During post-test counselling, you should cover the following points:
- Inform the person of the result simply and clearly, and give him or her time to consider it. You could ask 'Are you ready to hear the result?', allowing the person an opportunity to ask additional questions before you give the result. Most people are ready to hear their result and this should be delivered without undue delay.
- Ensure that the person understands the result. Avoid using technical language such as 'reactive' and 'non-reactive'.
- Allow the person time to ask questions.
- Help the person to cope with emotions arising from the test result. The emotional response to an HIV-positive result can include confusion, anger, denial, sadness, loss, uncertainty, fear of death, shame (embarrassment), fear of stigma and discrimination.
- Discuss any immediate concerns, and assist the person to determine who in their social network may be available and acceptable to offer immediate support.
- Describe follow-up services that are available in the health facility and in the community, focusing on the available treatment, prevention of mother-to-child transmission, and HIV care and support services.
- Provide information on how to prevent transmission of HIV, including provision of male and female condoms and guidance on their use (Study Sessions 25 and 29).

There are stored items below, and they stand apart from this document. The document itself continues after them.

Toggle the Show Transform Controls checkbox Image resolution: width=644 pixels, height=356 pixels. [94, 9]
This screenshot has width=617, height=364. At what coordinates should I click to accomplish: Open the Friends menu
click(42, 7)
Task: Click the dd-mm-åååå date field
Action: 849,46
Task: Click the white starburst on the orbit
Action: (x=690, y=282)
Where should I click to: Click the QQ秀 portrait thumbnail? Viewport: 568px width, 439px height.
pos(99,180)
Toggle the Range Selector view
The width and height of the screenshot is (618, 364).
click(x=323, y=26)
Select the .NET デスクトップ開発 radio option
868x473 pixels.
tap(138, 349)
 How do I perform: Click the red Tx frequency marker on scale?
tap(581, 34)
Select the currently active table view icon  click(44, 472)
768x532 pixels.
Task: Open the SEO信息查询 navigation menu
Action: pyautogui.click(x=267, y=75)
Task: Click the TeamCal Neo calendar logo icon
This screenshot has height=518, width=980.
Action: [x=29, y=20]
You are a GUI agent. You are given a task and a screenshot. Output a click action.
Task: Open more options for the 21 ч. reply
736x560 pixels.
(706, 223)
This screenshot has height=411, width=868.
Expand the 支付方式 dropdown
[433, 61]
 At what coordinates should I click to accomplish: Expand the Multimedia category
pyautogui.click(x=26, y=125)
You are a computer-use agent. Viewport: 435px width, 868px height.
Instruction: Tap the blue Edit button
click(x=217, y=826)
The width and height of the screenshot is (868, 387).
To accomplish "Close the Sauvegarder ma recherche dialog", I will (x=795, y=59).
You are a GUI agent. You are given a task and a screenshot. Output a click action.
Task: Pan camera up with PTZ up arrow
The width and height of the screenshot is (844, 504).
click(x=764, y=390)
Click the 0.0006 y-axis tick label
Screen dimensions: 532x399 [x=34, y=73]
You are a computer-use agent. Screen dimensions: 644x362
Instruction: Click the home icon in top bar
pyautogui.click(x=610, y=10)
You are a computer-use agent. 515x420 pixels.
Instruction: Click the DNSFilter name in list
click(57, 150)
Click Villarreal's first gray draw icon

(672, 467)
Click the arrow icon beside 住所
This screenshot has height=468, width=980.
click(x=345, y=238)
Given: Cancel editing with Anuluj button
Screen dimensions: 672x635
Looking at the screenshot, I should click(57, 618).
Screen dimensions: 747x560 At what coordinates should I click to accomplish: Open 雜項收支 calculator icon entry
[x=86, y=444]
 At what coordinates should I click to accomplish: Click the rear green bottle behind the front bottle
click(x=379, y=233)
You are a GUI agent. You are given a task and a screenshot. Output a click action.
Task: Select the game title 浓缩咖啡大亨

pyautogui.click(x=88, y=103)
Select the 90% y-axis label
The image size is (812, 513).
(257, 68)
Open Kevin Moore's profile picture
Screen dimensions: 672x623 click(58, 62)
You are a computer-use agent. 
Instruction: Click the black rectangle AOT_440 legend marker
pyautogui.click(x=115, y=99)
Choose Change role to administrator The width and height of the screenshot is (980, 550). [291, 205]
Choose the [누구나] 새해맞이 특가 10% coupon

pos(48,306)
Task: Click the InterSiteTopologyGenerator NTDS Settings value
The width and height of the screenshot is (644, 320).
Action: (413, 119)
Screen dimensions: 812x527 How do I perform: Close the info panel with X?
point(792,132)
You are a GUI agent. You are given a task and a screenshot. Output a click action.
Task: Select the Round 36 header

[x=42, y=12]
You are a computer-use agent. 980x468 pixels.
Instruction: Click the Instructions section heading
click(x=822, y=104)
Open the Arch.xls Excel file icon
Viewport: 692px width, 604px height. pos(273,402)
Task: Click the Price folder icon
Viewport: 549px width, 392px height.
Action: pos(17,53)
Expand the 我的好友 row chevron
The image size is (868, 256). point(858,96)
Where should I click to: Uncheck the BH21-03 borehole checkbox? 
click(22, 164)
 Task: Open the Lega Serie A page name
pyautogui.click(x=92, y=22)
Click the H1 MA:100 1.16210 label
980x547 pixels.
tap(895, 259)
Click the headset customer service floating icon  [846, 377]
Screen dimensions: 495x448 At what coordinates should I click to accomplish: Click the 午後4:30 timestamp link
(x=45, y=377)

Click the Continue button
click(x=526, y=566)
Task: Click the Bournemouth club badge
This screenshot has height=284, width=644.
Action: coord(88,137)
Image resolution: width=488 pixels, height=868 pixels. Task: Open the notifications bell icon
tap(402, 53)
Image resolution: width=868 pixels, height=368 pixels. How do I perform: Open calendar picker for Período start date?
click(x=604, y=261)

- Provide information on other relevant preventative health measures, such as good nutrition, cotrimoxazole (for prophylactic chemotherapy of opportunistic infections) and, in malarious areas, insecticide-treated bed nets.
- Discuss possible disclosure of the positive result, when and how this may happen, and to whom.
- Encourage and offer referral for testing and counselling of current and former partners, and children who may be at risk.
- Assess the risk of violence or suicide, and discuss possible steps to ensure the physical safety of people with an HIV-positive test result, particularly women.
You should also arrange a specific date and time for a follow-up visit or referral for treatment, care, counselling, support, and other services as appropriate, e.g. tuberculosis screening and treatment, prophylaxis for opportunistic infections, treatment for other sexually transmitted infections (STIs), family planning and antenatal care.